- SUPPLIED TEXT
• • • • • • •

Tonto Dikeh

Imagine only having one shirt to wear for the rest of your life, it would be kind of weird wouldn’t it? Well that’s what tattoos are like, ink scarred into your flesh for the rest of your life. The word Tattoo comes from the Tahitian word “Tatu”, which is an indelible mark or design fixed upon the body by the insertion of pigment under the skin”. These days, this is done by using a Rapid-Injection-Electrical device that punctures the dermal layer of the skin at a rapid pace, producing a design. Blay Leak take’s a look at some side effect on Tattoo on the Human body.

Infectious Risks
Evidence about TTDs (Transfusion-Transmitted-Diseases) that can be transmitted by
Tattooing has been recently reviewed systematically4. TTDs include viral, infections and
diseases, bacterial infections and diseases, fungal infections and diseases, and potentially
Chagas disease.

Viral infections
Viral infections and diseases potentially transmitted by tattooing include the following
viruses:
_ Hepatitis B virus (HBV);
_ Hepatitis C virus (HCV);
_ Hepatitis D virus (HDV);
_ Human immunodeficiency virus (HIV) transmitting acquired immunodeficiency
syndrome (AIDS);
_ Papillomavirus causing cutaneous infections;
_ Vaccinia.

Tatoo Girls

Hepatitis is an inflammation of the liver. The most common cause is one of the five
hepatitis viruses, but it can also be caused by other viruses, bacteria, parasites, and toxic
reactions to drugs, alcohol, and chemicals.
AIDS is a disease of the human immune system that is caused by infection with the
retrovirus HIV; that is characterized cytologically by esp. by reduction in the number of T helper cells; that is commonly transmitted in blood and bodily secretions, and that renders
the subject highly vulnerable to life/threatening conditions (pneumonia, Karposi sarcoma).
Cutaneous infections caused by papillomavirus include common warts, plantar warts, and juvenile or flat warts.

Vaccinia is a virus infection of cow’s udders, transmitted to man by direct contact, causing
very mild symptoms similar to smallpox.
According to some studies, there is strong evidence for the transmission of hepatitis B
virus (HBV) infection and hepatitis C virus (HCV) infection by tattooing. Tattooing may
also transmit the human immunodeficiency virus (HIV).
Bacterial infections and diseases transmitted by tattooing include the following bacteria20:
_ Streptococcus pyogenes, leading to impetigo, erysipelas, and septicemia;
_ Staphylococcus aureus transmitting toxic shock syndrome;
_ Pseudomonas aeruginosa transmitting septicemia;
_ Clostridium tetani transmitting tetanus;
_ Haemophilus ducreyi transmitting chancroid;
_ Treponema pallidum transmitting syphilis;
_ Mycobactrium tuberculosis tranmitting tuberculosis;
_ Mycobacterium leprae transmitting leprosy.
Impetigo is an inflammatory skin disease marked by isolated pustules, which become
crusted and rupture. It usually occurs around the mouth and nostrils. Erysipelas is an acute
febrile disease with localized inflammation and redness of the skin and subcutaneous
tissue accompanied by systemic signs and symptoms including fever, chills, nausea,
vomiting, painful and warm skin, and hot, red lesions on the face and head. Septicemia is
the presence of pathogenic microorganisms (bacteria, fungi, parasites, mycobacteria) in the
blood.
The toxic shock syndrome is a rare and sometimes fatal disease caused by a toxin or
toxins produced by the bacterium staphylococcus aureus.
Chagas disease is caused by Trypanosoma cruzi and is characterized by fever,
lymphadenopathy, hepatosplenomegaly, and facial edema. Chronic cases may be mild or
asymptomatic, or may be accompanied by myocardiopathy, megaesophagus, and
megacolon, with fatal outcome. The biting reduviid bug transmits the disease. There is no
evidence to date regarding transmission via tattooing.

In conclusion, getting a tattoo can be a big mistake. You could end up with health problems, such as getting a small innocent infection or even attracting HIV. Think hard and long before you decide it’s your time to get one. Make sure you visit many studios, and look for one that meets the health standards. Plan out where you are going to get the tattoo on your body, think about what may happen at work or at home if you get this body art inked into your skin. And don’t get addicted like I did, because it is very hard to stop!

• • • • • • •

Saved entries
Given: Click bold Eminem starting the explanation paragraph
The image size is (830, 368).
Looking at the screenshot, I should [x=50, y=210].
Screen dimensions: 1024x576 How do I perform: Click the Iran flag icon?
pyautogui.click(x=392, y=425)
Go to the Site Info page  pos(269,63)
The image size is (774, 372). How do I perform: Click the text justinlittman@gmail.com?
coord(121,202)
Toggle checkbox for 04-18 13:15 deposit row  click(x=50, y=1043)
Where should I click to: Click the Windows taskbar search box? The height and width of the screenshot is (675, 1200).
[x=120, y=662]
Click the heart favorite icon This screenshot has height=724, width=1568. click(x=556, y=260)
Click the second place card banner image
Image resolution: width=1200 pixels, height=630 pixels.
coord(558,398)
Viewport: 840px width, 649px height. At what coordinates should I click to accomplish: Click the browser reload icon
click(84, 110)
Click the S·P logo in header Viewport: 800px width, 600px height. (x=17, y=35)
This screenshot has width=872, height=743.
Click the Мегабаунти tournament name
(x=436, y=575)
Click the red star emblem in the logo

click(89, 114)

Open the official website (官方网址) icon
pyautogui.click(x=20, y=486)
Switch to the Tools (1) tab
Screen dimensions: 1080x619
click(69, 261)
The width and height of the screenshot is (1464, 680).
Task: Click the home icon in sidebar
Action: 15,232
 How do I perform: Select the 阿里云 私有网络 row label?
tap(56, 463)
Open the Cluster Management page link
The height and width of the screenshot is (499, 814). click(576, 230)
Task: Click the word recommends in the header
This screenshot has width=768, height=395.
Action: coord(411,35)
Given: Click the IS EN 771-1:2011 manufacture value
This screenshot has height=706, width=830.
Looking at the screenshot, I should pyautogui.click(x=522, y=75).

• • • • • • •

- WORK INSTRUCTIONS
(A) Please set down the passage from the article on tattoo risks word for word, beginning at the words "Cutaneous infections caused" and stopping after "immunodeficiency virus (HIV).".
(B) Decide whether each statement agrees with the article on tattoo risks, and answer yes or no with the deciding words quoted from it.
(i) The word tattoo comes from a Samoan word.
(ii) Impetigo usually occurs around the mouth and nostrils.
(iii) There is evidence that Chagas disease can be transmitted by tattooing.
(C) Answer these questions from the article on tattoo risks:
(i) What device is used for tattooing these days?
(ii) Which bacterium is listed as transmitting tetanus?
(iii) What transmits Chagas disease?
The material is unrelated to the article on tattoo risks.

- SOLUTIONS TO THE PROBLEMS
(A)
Cutaneous infections caused by papillomavirus include common warts, plantar warts, and juvenile or flat warts.

Vaccinia is a virus infection of cow’s udders, transmitted to man by direct contact, causing
very mild symptoms similar to smallpox.
According to some studies, there is strong evidence for the transmission of hepatitis B
virus (HBV) infection and hepatitis C virus (HCV) infection by tattooing. Tattooing may
also transmit the human immunodeficiency virus (HIV).

(B)
(i) No: "The word Tattoo comes from the Tahitian word"
(ii) Yes: "It usually occurs around the mouth and nostrils."
(iii) No: "There is no evidence to date regarding transmission via tattooing."

(C)
(i) A Rapid-Injection-Electrical device
(ii) Clostridium tetani
(iii) The biting reduviid bug